■ **Supplied entries**
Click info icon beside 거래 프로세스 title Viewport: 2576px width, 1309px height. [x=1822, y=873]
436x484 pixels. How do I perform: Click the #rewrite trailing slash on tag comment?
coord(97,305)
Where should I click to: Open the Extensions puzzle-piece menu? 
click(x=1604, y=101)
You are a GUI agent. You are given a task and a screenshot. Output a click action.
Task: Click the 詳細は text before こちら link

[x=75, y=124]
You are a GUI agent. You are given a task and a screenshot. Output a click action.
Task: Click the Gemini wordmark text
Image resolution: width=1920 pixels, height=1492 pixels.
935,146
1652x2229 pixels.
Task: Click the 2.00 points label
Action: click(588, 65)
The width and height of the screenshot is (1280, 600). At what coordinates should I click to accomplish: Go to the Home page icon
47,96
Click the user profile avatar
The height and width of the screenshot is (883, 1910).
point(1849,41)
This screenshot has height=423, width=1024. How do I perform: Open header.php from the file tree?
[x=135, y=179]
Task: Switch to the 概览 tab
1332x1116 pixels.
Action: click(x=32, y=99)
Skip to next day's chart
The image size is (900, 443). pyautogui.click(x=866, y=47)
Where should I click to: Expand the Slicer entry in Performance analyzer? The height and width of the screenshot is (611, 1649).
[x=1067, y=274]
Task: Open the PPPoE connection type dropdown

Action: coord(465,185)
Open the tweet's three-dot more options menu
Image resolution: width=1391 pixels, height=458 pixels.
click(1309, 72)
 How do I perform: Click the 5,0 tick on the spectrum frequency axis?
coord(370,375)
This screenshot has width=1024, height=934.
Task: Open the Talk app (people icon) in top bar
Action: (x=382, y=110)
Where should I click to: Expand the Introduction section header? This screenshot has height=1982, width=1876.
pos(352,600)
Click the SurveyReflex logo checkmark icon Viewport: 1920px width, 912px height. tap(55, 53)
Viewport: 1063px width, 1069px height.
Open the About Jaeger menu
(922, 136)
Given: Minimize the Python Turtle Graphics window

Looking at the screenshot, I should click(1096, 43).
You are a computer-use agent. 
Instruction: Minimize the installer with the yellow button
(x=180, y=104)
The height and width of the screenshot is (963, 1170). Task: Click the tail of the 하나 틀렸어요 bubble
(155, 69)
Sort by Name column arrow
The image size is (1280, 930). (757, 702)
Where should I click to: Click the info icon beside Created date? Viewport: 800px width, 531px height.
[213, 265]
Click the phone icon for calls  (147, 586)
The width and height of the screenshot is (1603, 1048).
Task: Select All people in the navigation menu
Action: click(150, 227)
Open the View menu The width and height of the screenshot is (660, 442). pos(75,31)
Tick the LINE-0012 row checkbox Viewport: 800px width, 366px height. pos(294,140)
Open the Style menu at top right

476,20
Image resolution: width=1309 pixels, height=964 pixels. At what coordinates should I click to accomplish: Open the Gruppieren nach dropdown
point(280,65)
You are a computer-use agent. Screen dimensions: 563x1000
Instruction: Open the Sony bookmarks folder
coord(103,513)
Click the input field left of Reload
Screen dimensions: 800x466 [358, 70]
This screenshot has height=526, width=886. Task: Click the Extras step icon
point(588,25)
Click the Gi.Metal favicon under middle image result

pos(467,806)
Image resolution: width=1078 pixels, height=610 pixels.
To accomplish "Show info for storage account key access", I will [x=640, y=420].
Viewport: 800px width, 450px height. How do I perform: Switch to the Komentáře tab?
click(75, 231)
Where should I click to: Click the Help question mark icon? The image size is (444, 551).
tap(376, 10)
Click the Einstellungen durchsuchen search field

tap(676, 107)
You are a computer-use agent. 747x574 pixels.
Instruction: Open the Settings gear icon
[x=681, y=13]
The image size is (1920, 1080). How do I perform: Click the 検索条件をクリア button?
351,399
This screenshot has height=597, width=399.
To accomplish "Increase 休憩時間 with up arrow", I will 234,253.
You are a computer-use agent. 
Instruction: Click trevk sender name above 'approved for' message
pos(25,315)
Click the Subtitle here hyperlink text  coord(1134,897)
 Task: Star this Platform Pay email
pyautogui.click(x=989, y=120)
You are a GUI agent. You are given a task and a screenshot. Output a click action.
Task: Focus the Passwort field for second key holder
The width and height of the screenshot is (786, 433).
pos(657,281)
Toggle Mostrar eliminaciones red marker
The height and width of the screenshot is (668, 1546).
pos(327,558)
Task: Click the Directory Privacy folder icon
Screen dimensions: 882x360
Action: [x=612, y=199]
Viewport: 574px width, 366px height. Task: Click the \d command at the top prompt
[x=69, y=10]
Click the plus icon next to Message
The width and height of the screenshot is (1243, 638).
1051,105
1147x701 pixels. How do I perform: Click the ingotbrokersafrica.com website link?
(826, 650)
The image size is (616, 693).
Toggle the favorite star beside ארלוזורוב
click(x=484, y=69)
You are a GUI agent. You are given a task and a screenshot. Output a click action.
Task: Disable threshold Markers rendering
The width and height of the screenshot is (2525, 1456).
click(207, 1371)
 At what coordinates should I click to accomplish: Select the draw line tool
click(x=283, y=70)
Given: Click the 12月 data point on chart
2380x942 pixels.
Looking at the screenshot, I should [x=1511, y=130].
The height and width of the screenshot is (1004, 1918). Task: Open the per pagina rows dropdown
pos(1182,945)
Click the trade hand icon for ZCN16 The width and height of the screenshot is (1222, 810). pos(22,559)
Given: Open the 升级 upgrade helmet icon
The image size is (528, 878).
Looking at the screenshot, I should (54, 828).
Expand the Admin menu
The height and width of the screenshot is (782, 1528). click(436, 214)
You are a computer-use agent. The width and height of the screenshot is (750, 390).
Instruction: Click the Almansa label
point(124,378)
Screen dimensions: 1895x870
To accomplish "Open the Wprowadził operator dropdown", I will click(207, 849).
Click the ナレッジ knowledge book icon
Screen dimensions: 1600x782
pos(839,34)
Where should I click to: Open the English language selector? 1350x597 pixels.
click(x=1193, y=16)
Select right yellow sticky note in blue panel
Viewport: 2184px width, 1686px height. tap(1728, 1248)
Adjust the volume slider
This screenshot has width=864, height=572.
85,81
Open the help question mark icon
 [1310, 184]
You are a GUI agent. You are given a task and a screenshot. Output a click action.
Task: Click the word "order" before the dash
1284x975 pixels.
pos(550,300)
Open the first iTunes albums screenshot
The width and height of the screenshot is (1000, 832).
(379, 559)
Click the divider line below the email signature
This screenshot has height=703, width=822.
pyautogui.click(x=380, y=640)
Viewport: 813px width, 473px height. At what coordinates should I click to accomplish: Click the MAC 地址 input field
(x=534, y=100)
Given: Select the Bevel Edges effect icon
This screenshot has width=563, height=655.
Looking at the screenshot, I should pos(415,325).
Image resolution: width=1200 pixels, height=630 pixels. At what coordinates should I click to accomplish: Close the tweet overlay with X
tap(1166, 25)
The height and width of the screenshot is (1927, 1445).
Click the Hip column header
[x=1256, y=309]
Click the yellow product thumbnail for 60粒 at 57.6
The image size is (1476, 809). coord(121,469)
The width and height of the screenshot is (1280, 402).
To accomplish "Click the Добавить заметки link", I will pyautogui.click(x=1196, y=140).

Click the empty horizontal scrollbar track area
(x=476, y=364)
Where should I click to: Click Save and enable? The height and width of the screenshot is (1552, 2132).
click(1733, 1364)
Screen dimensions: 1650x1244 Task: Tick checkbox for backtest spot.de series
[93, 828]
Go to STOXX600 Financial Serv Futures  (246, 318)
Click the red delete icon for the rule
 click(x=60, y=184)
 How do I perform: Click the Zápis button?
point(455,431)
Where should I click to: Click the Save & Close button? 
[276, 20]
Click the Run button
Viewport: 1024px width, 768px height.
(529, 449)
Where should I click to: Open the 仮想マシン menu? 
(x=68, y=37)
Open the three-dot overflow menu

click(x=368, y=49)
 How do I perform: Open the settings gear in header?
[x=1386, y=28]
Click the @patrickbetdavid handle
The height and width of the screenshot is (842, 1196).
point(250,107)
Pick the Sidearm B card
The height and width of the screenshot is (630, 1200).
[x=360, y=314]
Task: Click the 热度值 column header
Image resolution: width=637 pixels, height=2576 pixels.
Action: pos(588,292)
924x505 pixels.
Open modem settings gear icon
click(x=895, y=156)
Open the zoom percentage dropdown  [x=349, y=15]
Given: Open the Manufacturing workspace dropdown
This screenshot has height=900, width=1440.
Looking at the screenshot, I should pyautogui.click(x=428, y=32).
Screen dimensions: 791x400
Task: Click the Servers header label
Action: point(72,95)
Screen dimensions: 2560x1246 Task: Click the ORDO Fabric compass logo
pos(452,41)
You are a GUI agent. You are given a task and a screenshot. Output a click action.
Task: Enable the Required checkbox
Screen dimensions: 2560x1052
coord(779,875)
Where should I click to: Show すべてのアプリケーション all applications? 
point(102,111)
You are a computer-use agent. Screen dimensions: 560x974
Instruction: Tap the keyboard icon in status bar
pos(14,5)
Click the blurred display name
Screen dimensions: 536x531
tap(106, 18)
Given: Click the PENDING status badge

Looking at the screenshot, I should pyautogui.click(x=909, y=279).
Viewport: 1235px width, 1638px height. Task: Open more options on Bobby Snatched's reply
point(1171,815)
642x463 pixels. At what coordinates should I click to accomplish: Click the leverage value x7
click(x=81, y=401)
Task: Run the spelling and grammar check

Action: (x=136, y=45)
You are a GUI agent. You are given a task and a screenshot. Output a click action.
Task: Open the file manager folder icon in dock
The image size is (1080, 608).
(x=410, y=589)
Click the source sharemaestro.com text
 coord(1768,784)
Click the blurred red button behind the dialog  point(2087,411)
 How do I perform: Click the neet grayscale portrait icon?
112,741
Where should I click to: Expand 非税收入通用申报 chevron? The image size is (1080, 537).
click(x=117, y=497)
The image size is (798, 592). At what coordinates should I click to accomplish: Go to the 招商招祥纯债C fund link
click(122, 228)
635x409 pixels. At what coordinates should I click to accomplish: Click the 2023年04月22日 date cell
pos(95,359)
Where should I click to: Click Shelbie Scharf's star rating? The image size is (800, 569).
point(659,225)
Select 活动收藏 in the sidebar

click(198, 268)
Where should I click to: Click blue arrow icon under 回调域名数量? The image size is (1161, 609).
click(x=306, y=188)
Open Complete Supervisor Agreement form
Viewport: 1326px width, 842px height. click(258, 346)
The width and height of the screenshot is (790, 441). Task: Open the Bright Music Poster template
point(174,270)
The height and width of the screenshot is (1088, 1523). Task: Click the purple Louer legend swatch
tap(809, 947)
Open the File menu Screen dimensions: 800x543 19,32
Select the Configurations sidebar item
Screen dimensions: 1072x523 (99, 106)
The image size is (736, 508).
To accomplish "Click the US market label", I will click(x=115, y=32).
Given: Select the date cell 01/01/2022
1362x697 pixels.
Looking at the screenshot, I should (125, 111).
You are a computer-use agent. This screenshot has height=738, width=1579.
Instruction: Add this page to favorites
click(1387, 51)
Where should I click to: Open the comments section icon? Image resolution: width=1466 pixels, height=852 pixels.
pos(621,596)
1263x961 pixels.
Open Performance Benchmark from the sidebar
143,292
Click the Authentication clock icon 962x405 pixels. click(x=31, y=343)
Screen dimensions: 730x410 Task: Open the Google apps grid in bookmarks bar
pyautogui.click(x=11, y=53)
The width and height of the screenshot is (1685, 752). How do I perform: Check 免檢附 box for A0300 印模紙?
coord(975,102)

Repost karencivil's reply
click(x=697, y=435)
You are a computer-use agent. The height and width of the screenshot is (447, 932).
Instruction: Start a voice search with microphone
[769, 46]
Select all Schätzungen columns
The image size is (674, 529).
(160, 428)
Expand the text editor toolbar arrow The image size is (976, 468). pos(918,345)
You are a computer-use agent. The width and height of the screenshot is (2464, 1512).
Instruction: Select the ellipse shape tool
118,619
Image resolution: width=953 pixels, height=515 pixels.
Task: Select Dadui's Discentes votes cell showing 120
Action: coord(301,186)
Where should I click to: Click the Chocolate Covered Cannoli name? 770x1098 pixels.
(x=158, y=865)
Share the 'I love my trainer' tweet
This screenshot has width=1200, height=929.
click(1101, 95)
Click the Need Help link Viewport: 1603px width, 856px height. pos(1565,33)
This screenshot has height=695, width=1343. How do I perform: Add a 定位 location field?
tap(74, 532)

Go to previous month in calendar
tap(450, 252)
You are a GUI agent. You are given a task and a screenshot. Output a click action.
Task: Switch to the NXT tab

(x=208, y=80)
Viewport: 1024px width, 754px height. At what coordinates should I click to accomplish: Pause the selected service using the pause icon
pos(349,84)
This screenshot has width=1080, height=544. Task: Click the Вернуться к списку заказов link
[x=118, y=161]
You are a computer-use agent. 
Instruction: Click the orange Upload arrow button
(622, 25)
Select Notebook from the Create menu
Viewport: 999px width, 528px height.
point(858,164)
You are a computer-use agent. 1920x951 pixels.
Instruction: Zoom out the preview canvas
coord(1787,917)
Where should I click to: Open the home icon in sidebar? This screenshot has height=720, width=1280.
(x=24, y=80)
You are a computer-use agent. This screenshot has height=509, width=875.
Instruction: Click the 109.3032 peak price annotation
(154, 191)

■ **Your objective**
Collect every line of the material above that contains the word "Expand".

■ **Written answer**
Where should I click to: Expand the Slicer entry in Performance analyzer? The height and width of the screenshot is (611, 1649).
Where should I click to: Expand the Introduction section header? This screenshot has height=1982, width=1876.
Expand the Admin menu
Where should I click to: Expand 非税收入通用申报 chevron? The image size is (1080, 537).
Expand the text editor toolbar arrow The image size is (976, 468). pos(918,345)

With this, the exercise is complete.